Anyone who has ever had to clean up large feature flags or obsolete code components in a monorepo architecture knows that this is not a task to be done on the side. It requires a clear strategy, automation - and in Atlassian's case: the targeted use of artificial intelligence with Rovo Dev.
In this article, we, as an Atlassian partner, provide an insight into how Atlassian engineers successfully implemented a complex refactoring project with the help of AI-driven workflows - including lessons learned for anyone planning something similar.
1. Challenge: Cleaning up feature flags on a large scale
In the course of a new navigation system ("Nav4"), numerous feature flags (FGs) and mocks had accumulated in Atlassian's frontend monorepo - spread over more than 100 packages and 1,400 files. Goal: Remove all FGs and mocks without leaving any residue, without any loss of quality or risks.
The challenge:
- Heterogeneous tools and package structures
- Different syntax variants
- Technical dependencies and legacy issues
- Minimum downtime, maximum code quality
2. The workflow: How AI was integrated in a meaningful way
The Atlassian teams relied on an iterative, safeguarding approach:
- First, discovery prompts were used to systematically identify all FG and mock occurrences.
- A memory file provided the AI (Rovo Dev) with the necessary context for targeted changes.
- Based on this context, Rovo Dev generated automated suggestions for code cleanup - from bash scripts to pull requests.
- The changes were tested in small packages, refined and rolled out step by step - including human code reviews.
3. Technical building blocks: Rovo Dev, prompts, memory files
Rovo Dev is Atlassian's AI agent, which is characterized by the following capabilities:
- Multilingual code processing (Bash, Python, API, Git)
- Analysis of error messages and suggestion of concrete fixes
- Reusable transformations at package level
- Support for parallel refactorings in multiple DevBoxes
The combination of permanent AI context (memory file) and precise prompts made it possible to work reliably, efficiently and without "AI hallucinations".

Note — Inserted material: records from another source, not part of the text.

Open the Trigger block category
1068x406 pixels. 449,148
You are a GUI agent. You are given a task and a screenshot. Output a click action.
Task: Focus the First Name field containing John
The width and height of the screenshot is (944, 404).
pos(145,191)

4. What worked - and what didn't
What went well:
- Systematic mapping of FG variants with discovery prompts
- Reproducible package-based transformations
- Iterative expansion of the solution steps ("build simple → refine → scale")
- Parallelization through DevBoxes & Rovo Dev
What did not work:
A purely "AI → Script → Auto-Cleanup" approach without human intervention led to erroneous changes. Code quality could only be ensured through targeted review and correction loops.
5. Best practices for safe, automated refactoring
- Proceed iteratively: Small packages, frequent CI runs, close feedback.
- Define AI context precisely: Memory files as a central source of knowledge.
- Identify dead code in a targeted manner: AI can recognize correlations that simple scripts do not capture.
- Safety first: Type tests, integration tests and manual reviews remain mandatory.
Discovery first: Transfer unclear tasks into structured backlogs first.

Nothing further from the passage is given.